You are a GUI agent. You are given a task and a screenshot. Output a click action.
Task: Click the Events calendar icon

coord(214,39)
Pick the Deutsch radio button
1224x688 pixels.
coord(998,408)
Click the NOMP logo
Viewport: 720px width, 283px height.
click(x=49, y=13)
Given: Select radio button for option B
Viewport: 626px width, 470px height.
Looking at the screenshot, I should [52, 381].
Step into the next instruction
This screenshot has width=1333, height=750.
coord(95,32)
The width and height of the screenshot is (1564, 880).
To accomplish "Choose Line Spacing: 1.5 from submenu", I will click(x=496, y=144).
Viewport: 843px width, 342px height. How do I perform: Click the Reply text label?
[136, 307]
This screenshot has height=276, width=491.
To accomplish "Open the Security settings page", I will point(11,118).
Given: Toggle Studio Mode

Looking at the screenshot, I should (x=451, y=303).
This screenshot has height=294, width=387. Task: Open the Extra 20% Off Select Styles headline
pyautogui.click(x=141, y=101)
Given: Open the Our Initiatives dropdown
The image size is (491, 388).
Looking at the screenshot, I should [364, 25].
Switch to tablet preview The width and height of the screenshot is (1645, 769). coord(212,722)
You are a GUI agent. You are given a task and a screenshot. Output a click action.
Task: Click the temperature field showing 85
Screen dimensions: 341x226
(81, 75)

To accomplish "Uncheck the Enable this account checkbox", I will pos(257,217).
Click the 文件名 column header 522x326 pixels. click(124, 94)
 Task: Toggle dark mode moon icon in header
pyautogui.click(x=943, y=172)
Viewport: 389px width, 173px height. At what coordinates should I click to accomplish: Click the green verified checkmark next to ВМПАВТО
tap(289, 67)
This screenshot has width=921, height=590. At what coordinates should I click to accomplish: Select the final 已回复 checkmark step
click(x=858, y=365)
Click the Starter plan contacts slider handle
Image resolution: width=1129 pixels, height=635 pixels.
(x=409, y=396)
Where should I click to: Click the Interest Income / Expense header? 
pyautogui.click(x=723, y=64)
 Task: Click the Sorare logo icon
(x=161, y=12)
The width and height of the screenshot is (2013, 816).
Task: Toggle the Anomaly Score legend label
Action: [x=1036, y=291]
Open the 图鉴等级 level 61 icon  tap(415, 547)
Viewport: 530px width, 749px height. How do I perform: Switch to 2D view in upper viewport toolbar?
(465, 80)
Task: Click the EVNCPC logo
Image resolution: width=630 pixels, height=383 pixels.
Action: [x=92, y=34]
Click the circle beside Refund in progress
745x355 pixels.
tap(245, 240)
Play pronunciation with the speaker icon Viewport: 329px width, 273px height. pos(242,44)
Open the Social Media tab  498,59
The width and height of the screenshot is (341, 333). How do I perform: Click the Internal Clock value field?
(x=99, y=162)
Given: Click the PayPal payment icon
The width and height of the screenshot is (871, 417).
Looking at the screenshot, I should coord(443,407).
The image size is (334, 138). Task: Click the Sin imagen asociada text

**********

Reproduce every one of the items above verbatim, preserving each line precisely as it appears.

### RESPONSE FOR THIS EXERCISE
You are a GUI agent. You are given a task and a screenshot. Output a click action.
Task: Click the Events calendar icon

coord(214,39)
Pick the Deutsch radio button
1224x688 pixels.
coord(998,408)
Click the NOMP logo
Viewport: 720px width, 283px height.
click(x=49, y=13)
Given: Select radio button for option B
Viewport: 626px width, 470px height.
Looking at the screenshot, I should [52, 381].
Step into the next instruction
This screenshot has width=1333, height=750.
coord(95,32)
The width and height of the screenshot is (1564, 880).
To accomplish "Choose Line Spacing: 1.5 from submenu", I will click(x=496, y=144).
Viewport: 843px width, 342px height. How do I perform: Click the Reply text label?
[136, 307]
This screenshot has height=276, width=491.
To accomplish "Open the Security settings page", I will point(11,118).
Given: Toggle Studio Mode

Looking at the screenshot, I should (x=451, y=303).
This screenshot has height=294, width=387. Task: Open the Extra 20% Off Select Styles headline
pyautogui.click(x=141, y=101)
Given: Open the Our Initiatives dropdown
The image size is (491, 388).
Looking at the screenshot, I should [364, 25].
Switch to tablet preview The width and height of the screenshot is (1645, 769). coord(212,722)
You are a GUI agent. You are given a task and a screenshot. Output a click action.
Task: Click the temperature field showing 85
Screen dimensions: 341x226
(81, 75)

To accomplish "Uncheck the Enable this account checkbox", I will pos(257,217).
Click the 文件名 column header 522x326 pixels. click(124, 94)
 Task: Toggle dark mode moon icon in header
pyautogui.click(x=943, y=172)
Viewport: 389px width, 173px height. At what coordinates should I click to accomplish: Click the green verified checkmark next to ВМПАВТО
tap(289, 67)
This screenshot has width=921, height=590. At what coordinates should I click to accomplish: Select the final 已回复 checkmark step
click(x=858, y=365)
Click the Starter plan contacts slider handle
Image resolution: width=1129 pixels, height=635 pixels.
(x=409, y=396)
Where should I click to: Click the Interest Income / Expense header? 
pyautogui.click(x=723, y=64)
 Task: Click the Sorare logo icon
(x=161, y=12)
The width and height of the screenshot is (2013, 816).
Task: Toggle the Anomaly Score legend label
Action: [x=1036, y=291]
Open the 图鉴等级 level 61 icon  tap(415, 547)
Viewport: 530px width, 749px height. How do I perform: Switch to 2D view in upper viewport toolbar?
(465, 80)
Task: Click the EVNCPC logo
Image resolution: width=630 pixels, height=383 pixels.
Action: [x=92, y=34]
Click the circle beside Refund in progress
745x355 pixels.
tap(245, 240)
Play pronunciation with the speaker icon Viewport: 329px width, 273px height. pos(242,44)
Open the Social Media tab  498,59
The width and height of the screenshot is (341, 333). How do I perform: Click the Internal Clock value field?
(x=99, y=162)
Given: Click the PayPal payment icon
The width and height of the screenshot is (871, 417).
Looking at the screenshot, I should coord(443,407).
The image size is (334, 138). Task: Click the Sin imagen asociada text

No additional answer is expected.